§ EXCERPTED TEXT:
# Other than mower what's your favorite piece of equipment?



## ksturfguy (Sep 25, 2018)

So im slowly acquiring lawn equipment to add to my arsenal which got me wondering, outside of a mower what's the most important or your favorite piece of equipment that helps you maintain a beautiful yard.

Always looking to upgrade my equipment or add to it but wonder where money is best spent. Spreaders, sprayers, trimmers, aerator, chain saws, etc?

What tool is the biggest difference maker for you? Feel free to share makes or models


----------



## Ware (Jan 28, 2017)

Aside from my mower, my Lesco Spreader and Spreader-Mate probably get the most use.

Also my Landscape Blade. :thumbup:


----------



## g-man (Jun 15, 2017)

In ground irrigation with even coverage.


----------



## pennstater2005 (Jul 17, 2017)

Leaf blower. I don't have that much stuff :lol:


----------



## TulsaFan (May 1, 2017)

Echo PAS-2620 multi-tool with Power Rotary Scissors (aka Landscape Blade) and edger attachment. (The string trimmer attachment never gets used.)


----------



## ksturfguy (Sep 25, 2018)

g-man said:


> In ground irrigation with even coverage.


Think this might be my big purchase this spring. We'll see. Still trying to decide if it's worth it or not.


----------



## ABC123 (Jul 14, 2017)

A purposeful push sprayer that's accurate and not time consuming to use.


----------



## ctrav (Aug 18, 2018)

I would have to say my Echo SRM-225 String Trimmer. I still make mistakes with it but Im more confident. I like the concept of the landscape blade but not ready to pony up $$$ when I get the job done with what I have.

§ RECORDS SUPPLIED:
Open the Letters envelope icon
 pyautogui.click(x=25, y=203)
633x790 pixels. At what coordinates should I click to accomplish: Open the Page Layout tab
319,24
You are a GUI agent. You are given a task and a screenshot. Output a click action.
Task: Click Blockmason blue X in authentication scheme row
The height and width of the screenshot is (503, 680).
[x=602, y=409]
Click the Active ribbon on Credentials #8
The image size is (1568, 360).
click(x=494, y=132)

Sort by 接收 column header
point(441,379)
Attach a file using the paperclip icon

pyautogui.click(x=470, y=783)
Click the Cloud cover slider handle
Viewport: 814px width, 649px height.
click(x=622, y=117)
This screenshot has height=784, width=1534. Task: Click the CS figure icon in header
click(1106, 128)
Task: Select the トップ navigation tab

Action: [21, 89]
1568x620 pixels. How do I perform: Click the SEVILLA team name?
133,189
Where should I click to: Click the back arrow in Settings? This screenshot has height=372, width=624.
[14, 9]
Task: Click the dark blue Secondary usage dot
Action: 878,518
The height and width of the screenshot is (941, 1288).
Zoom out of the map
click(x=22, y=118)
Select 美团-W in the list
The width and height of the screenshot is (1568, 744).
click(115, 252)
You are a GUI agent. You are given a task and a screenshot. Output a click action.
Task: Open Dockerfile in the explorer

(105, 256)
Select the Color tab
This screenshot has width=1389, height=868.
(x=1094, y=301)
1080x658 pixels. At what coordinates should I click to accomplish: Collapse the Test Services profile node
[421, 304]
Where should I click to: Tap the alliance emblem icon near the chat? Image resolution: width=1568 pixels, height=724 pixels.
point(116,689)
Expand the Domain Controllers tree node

§ CHALLENGES:
A - Reproduce the stretch of the lawn equipment thread from "So im slowly" through "a beautiful yard.".
B - Transcribe the stretch of the rows from their first line through the line containing "point(441,379)", both ends included.

§ THE REPLIES:
A -
So im slowly acquiring lawn equipment to add to my arsenal which got me wondering, outside of a mower what's the most important or your favorite piece of equipment that helps you maintain a beautiful yard.

B -
Open the Letters envelope icon
 pyautogui.click(x=25, y=203)
633x790 pixels. At what coordinates should I click to accomplish: Open the Page Layout tab
319,24
You are a GUI agent. You are given a task and a screenshot. Output a click action.
Task: Click Blockmason blue X in authentication scheme row
The height and width of the screenshot is (503, 680).
[x=602, y=409]
Click the Active ribbon on Credentials #8
The image size is (1568, 360).
click(x=494, y=132)

Sort by 接收 column header
point(441,379)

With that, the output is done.